• Task objective
Transcribe word for word the lines below from the line with "The height and width of the screenshot is (376, 1568)." through the line with "Given: Click the", ends included.
Content starts
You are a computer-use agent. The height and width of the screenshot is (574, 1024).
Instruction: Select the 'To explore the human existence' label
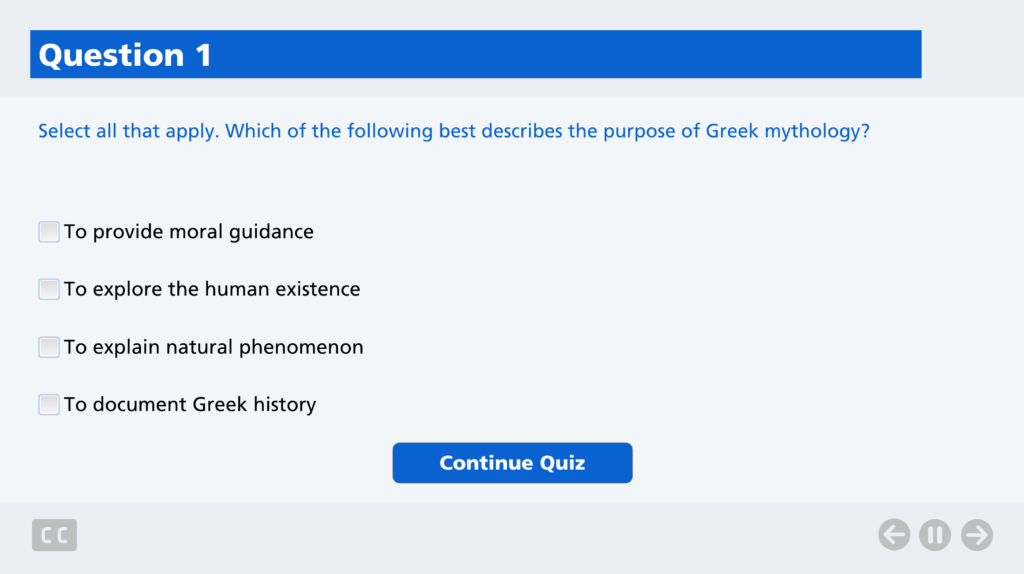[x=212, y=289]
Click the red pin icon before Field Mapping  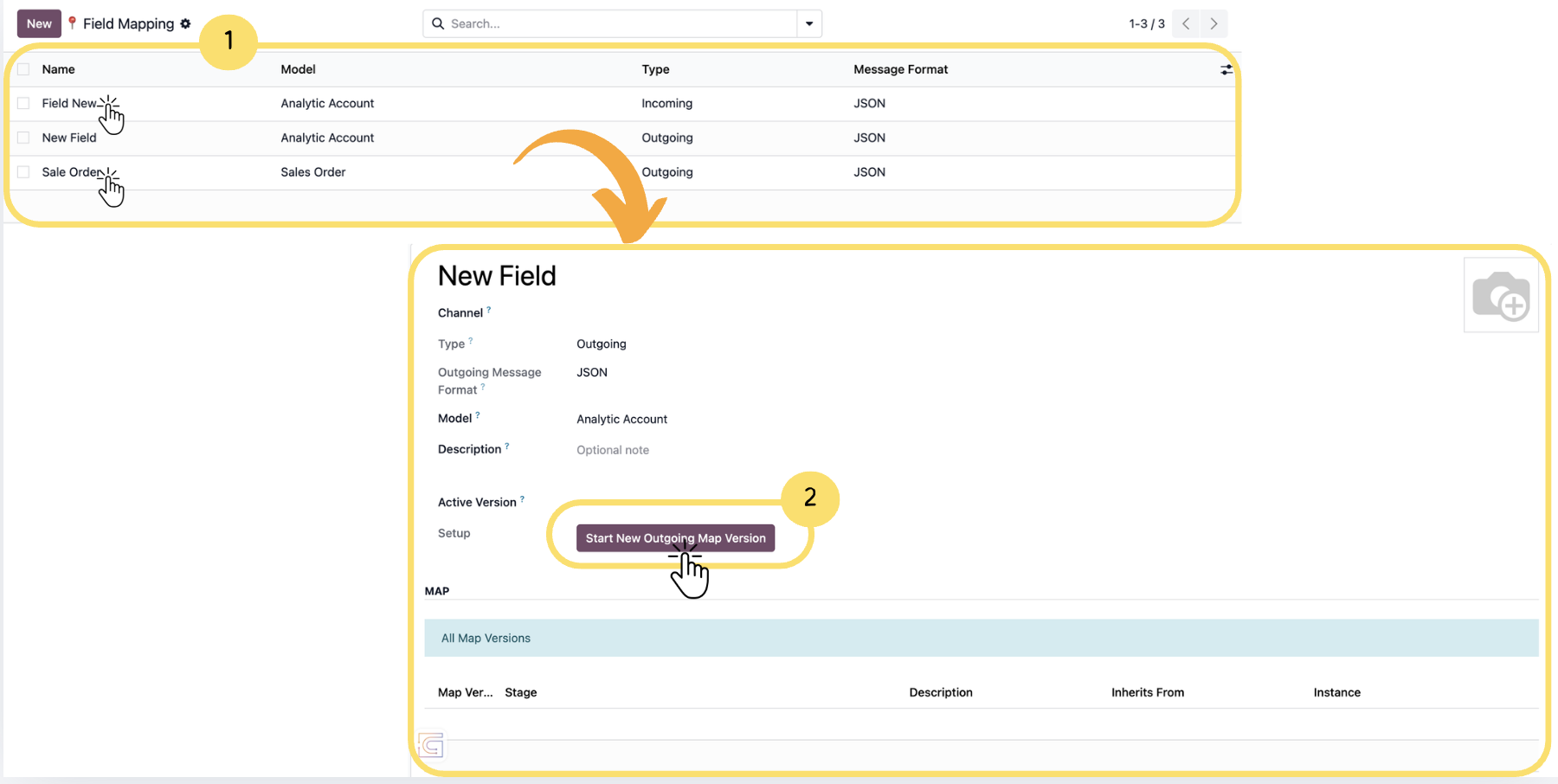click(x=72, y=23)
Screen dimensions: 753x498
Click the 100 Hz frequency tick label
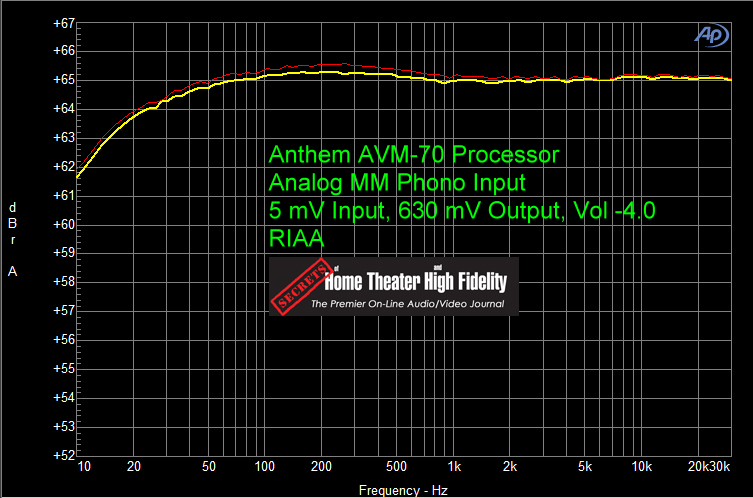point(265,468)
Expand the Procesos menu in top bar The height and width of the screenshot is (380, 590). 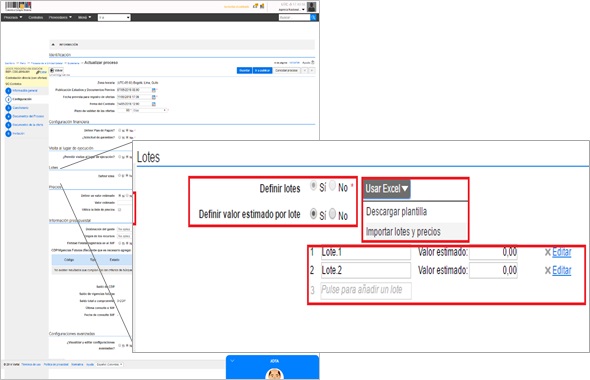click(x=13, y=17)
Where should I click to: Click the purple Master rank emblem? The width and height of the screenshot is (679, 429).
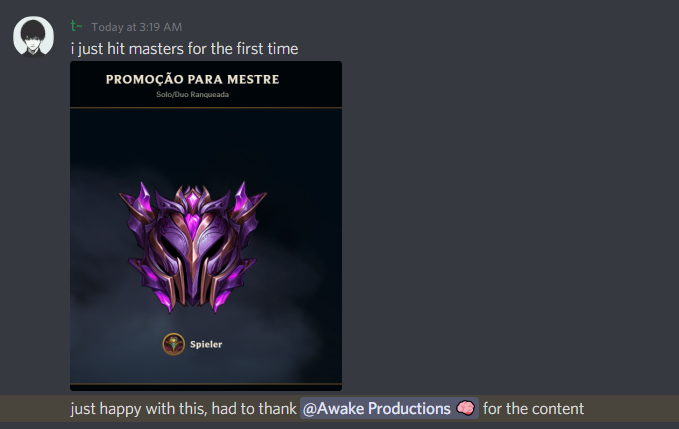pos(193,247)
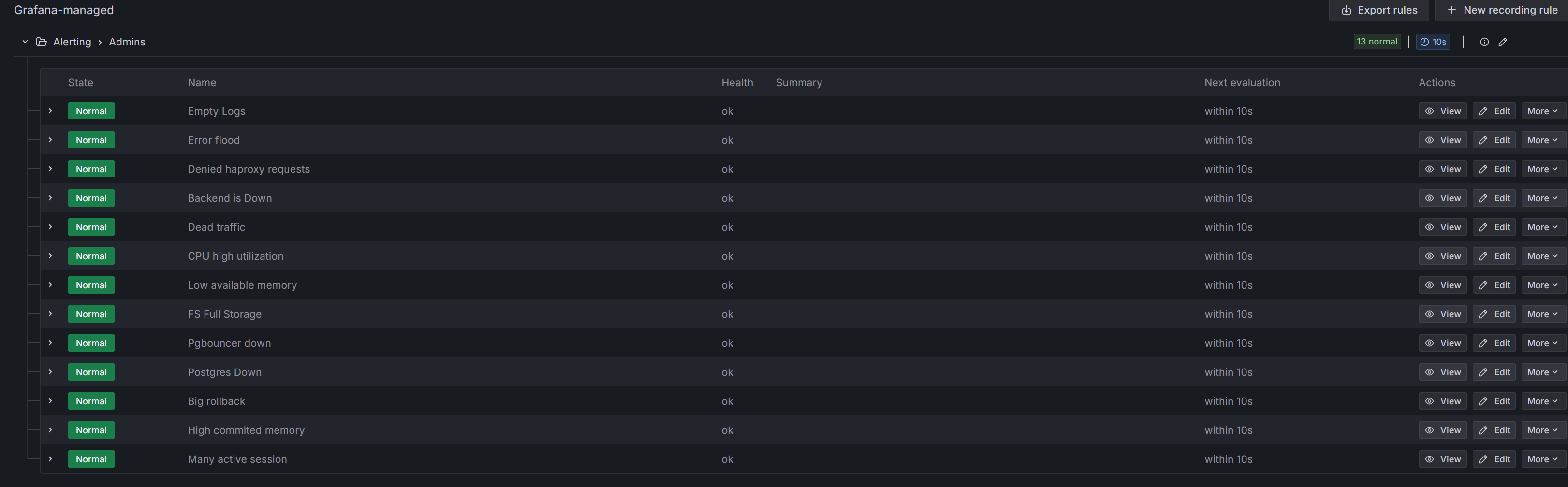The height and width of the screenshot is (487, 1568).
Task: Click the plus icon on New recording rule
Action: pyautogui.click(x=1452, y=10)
Content ends
Content starts
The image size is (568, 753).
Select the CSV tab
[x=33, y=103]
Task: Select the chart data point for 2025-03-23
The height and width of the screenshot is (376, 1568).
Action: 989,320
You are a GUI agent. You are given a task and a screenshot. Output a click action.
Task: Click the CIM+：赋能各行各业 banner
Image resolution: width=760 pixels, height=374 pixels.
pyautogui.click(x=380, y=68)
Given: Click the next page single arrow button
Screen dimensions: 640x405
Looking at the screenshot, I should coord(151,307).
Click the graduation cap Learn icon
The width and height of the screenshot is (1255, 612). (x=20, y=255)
Content ends
• Answer to the problem
The height and width of the screenshot is (376, 1568).
Action: 989,320
You are a GUI agent. You are given a task and a screenshot. Output a click action.
Task: Click the CIM+：赋能各行各业 banner
Image resolution: width=760 pixels, height=374 pixels.
pyautogui.click(x=380, y=68)
Given: Click the next page single arrow button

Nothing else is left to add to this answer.